Posted on Sunday, May 20, 2007 - 6:51 am:   Edit PostDelete PostPrint Post   Move Post (Moderator/Admin Only)

Amen to everything here.

Jecee, my brother, my uncles their whole families are in the same situation as you described... wanting nothing to do with "Christ", are wary of "religion" but are leaning towards Easter religions (somehow imagining that they are not "religious").

I don't know what to say except that I'm praying for you, and ask for your prayers for my family as well.

I think maybe there's no method or thing to do, just love them and wait on the Holy Spirit. They need to be hungry. That's how He got me, through my hunger. And situations can change quickly, as when my sister-in-law became suddenly open when going through a painful breakup. So nothing is impossible with God.

Adventism is an odd mix of some Christian teachings added onto an anti-Christian foundation. Those who are scarred by it are many. It's a generational scarring that has wounded many generations including mine (I'm 29 -- went to Takoma Academy and Shenandoah Valley Academy). Most of my old high school friends are in the same boat.

In a way it reminds me of how many cultures around the world feel about Christianity, particularly Muslims, Jews and Native Americans. They've all been wounded many times by Christians throughout history, and it is hard for them to hear the love of Christ because of all the pain they've received from His followers. But God sovereignly allowed us to do these things, so nothing is beyond His healing. Many Christians in America have begun seeking out Native Americans to identificationally repent to for broken treaties and cultural annihilation. God has been using this to bring a lot of healing to cultures and lands.

If this can happen on a cultural level, how much more is it true for a personal/family level! So here's a thought to pray about. Maybe you've already done this, but if you haven't, please pray about it and ask the Lord and wait on the Spirit about it. If the Lord leads you, you may want to repent to your kids for all the legalism and errors of Adventism that misrepresented Christ and His love. If they don't want to sit down for it, you can write a letter. It's not for everyone, but I believe God can use things like that. Repentance and forgiveness are two of the most powerful weapons God has given us.

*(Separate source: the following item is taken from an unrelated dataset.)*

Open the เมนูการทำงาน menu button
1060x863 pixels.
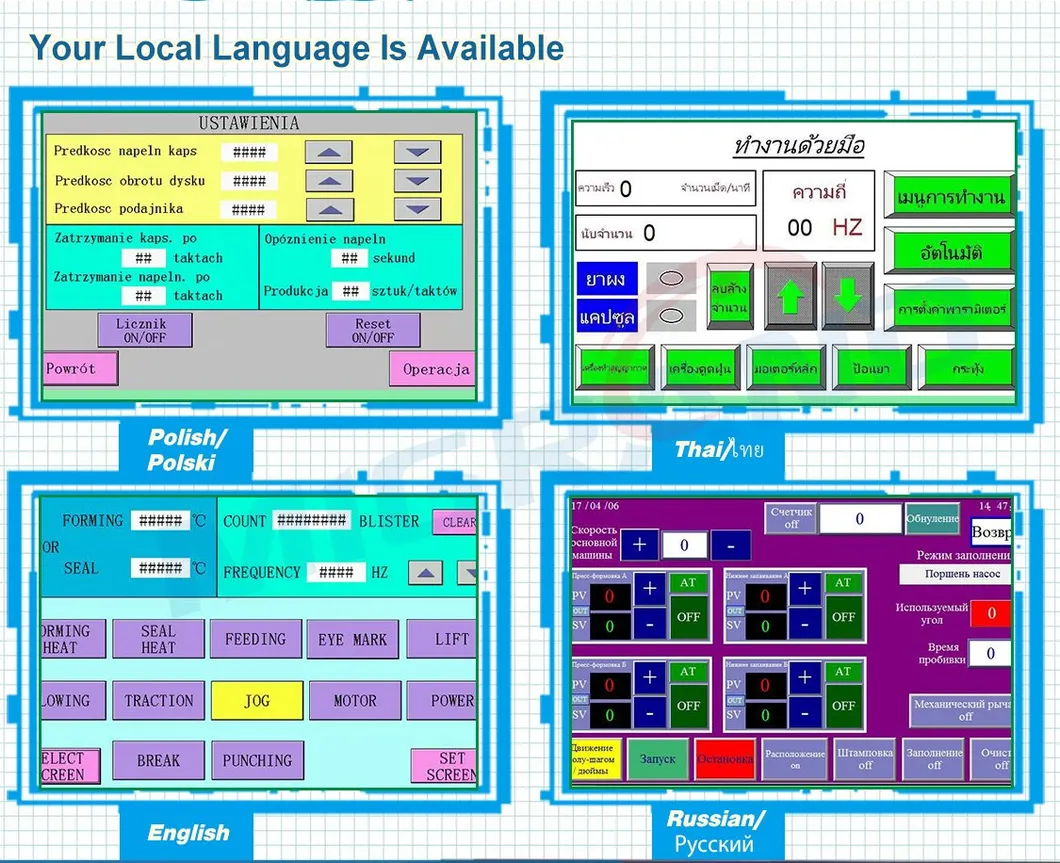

Whether He leads you to do this or not, understand that God has forgiven you. He saw all this ahead of time, and He also saw all the legalism and abuses that my family suffered as well. Yet He brought me to Himself and gave me forgiveness for my family and my teachers. He has begun healing in my family -- it's His speciality to heal us and our families. He's seen thousands of His children hurt by the errors of Adventism, and He has raised up many generations now who have left, arming us with His truth. As we are not only armed with truth, but especially with love, He will bring in His time and way even more healing to the hurt and wounded in Adventism.

Again, if you choose to repent to your children, understand that such an act is not to gain their acceptance, and is not based on how they respond. If you feel God lead you to do so, then do so out of His love for them, not out of your regrets. Cast your regrets on Him! See that in the Cross He took all these things already, because He knows all things, even what you and I will do tomorrow and next year -- He saw all our sins and yet He chose to die for us anyway 2,000 years ago!

Blessings in His love,
Ramone

(Message edited by agapetos on May 20, 2007)
Jecee61
Registered user
Username: Jecee61

Post Number: 9
Registered: 3-2007
Posted on Wednesday, May 23, 2007 - 4:13 am:   Edit PostDelete PostPrint Post   Move Post (Moderator/Admin Only)

Thank you all for your kind and thoughtful responses. Ramone, you especially touched me when you said, "Again, if you choose to repent to your children, understand that such an act is not to gain their acceptance, and is not based on how they respond." I know that a big part of my desire to get this right is based on wanting them to accept me. And I know this is not what it should be. THey do love me and are very good to me but I know they do feel scarred and angry about their SDA upbringing. Thanks again for your insight and words of encouragement.